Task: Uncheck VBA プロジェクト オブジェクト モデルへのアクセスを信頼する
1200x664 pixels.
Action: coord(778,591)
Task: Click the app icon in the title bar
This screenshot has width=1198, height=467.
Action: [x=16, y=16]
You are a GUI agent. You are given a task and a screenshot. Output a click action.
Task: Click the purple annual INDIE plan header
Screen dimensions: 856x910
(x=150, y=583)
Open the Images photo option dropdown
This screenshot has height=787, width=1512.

..........

(Exercise goal): Each line of the listing is to be output verbatim.

(Answer box):
Task: Uncheck VBA プロジェクト オブジェクト モデルへのアクセスを信頼する
1200x664 pixels.
Action: coord(778,591)
Task: Click the app icon in the title bar
This screenshot has width=1198, height=467.
Action: [x=16, y=16]
You are a GUI agent. You are given a task and a screenshot. Output a click action.
Task: Click the purple annual INDIE plan header
Screen dimensions: 856x910
(x=150, y=583)
Open the Images photo option dropdown
This screenshot has height=787, width=1512.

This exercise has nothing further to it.